Document Type

Article

Publication Date

2018

Abstract

Design configures our relationship with a space, whether offline or online. In particular, the design of built online environments can constrain our ability to understand and respond to websites’ data use practices or it can enhance agency by giving us control over information. Design, therefore, poses dangers and offers opportunity to protect privacy online. This Article is a comprehensive theoretical and empirical approach to the design of privacy policies.

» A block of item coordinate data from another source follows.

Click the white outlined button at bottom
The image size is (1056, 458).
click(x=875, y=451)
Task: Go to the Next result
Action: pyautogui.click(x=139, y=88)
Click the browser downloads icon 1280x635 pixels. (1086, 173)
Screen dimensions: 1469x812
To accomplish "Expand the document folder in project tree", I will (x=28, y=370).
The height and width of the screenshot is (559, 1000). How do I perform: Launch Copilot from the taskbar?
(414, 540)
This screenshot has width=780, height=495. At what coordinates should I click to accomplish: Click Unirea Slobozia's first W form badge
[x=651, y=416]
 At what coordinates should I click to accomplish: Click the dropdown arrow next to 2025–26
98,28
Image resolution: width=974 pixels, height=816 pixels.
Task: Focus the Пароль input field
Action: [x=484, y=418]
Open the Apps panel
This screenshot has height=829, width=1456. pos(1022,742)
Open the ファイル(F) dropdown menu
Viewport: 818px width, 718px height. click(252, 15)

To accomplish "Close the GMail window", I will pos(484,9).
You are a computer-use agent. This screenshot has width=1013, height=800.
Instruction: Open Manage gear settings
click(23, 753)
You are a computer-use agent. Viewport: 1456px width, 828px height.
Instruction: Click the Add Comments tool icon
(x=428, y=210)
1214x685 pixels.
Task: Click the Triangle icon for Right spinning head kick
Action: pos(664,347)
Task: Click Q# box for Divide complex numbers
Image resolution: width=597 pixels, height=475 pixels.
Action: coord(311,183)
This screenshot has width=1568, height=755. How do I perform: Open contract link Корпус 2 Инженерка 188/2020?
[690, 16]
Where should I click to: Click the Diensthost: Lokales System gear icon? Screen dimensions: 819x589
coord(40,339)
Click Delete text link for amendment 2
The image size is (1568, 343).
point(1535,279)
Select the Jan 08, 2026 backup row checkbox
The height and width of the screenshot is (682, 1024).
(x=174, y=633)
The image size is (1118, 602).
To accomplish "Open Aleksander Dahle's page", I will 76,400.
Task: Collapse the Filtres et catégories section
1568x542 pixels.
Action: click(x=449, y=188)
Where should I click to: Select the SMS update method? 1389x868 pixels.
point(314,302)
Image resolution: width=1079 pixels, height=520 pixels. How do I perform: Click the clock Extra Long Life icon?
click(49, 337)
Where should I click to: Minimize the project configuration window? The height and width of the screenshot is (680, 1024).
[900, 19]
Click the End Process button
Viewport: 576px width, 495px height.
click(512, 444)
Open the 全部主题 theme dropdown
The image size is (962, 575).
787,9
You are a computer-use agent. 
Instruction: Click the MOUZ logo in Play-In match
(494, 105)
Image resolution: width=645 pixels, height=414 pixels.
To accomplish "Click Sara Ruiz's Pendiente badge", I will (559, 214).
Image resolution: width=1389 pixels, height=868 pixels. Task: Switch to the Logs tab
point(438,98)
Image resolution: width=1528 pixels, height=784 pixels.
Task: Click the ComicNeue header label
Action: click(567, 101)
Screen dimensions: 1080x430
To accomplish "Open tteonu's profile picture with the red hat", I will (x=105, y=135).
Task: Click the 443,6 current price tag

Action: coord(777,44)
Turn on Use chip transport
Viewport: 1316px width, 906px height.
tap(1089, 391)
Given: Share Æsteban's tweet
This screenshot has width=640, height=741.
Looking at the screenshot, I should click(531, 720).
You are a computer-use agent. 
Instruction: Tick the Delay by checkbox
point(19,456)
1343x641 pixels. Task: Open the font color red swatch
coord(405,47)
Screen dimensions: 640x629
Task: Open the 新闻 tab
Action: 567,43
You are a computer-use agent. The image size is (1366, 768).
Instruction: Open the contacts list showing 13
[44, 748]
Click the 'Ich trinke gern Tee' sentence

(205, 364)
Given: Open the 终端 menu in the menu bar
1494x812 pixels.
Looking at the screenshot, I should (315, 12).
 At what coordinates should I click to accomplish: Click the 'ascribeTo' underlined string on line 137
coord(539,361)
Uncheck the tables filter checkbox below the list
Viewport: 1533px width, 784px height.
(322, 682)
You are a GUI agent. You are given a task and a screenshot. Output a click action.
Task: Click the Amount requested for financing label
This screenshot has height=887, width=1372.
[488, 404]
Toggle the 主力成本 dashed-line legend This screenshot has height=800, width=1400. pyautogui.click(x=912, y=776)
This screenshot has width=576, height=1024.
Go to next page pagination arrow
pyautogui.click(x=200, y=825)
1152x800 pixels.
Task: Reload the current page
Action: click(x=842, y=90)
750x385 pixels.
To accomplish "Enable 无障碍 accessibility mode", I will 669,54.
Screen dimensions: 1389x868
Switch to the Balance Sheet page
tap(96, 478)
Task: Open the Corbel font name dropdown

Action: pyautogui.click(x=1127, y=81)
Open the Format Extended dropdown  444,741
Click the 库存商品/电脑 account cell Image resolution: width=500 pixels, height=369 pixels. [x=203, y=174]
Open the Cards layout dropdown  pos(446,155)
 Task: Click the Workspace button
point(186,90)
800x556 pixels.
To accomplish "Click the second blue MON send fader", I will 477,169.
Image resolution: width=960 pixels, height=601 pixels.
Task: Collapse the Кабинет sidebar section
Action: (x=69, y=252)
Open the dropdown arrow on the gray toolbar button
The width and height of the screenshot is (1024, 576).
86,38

Privacy notices today do not convey information in a way understandable to most internet users. This is because they are designed without the needs of real people in mind. They are written by lawyers and for lawyers, and they ignore the way most of us make disclosure decisions online. They also ignore design. This Article argues that in addition to focusing on content, privacy regulators and technology companies must also consider the ways that privacy policy design — the artistic and structural choices that frame and present a company’s privacy terms to the public — can manipulate or coerce users into making risky privacy choices. I present empirical evidence of the designs currently employed by privacy policies and the effect of different designs on user choices. This research shows that supposedly “user-friendly” designs are not always boons to consumers; design strategies can manipulate users into making bad choices just as easily as they can enhance transparency. This suggests that recommending “user-friendly” design is not enough. Rather, privacy regulators, including the Federal Trade Commission and state attorneys general and legislators, must ensure that privacy policies, and the websites that display them, are designed in ways that enhance transparency. And corporations must institutionalize the importance of notice design throughout the organizations.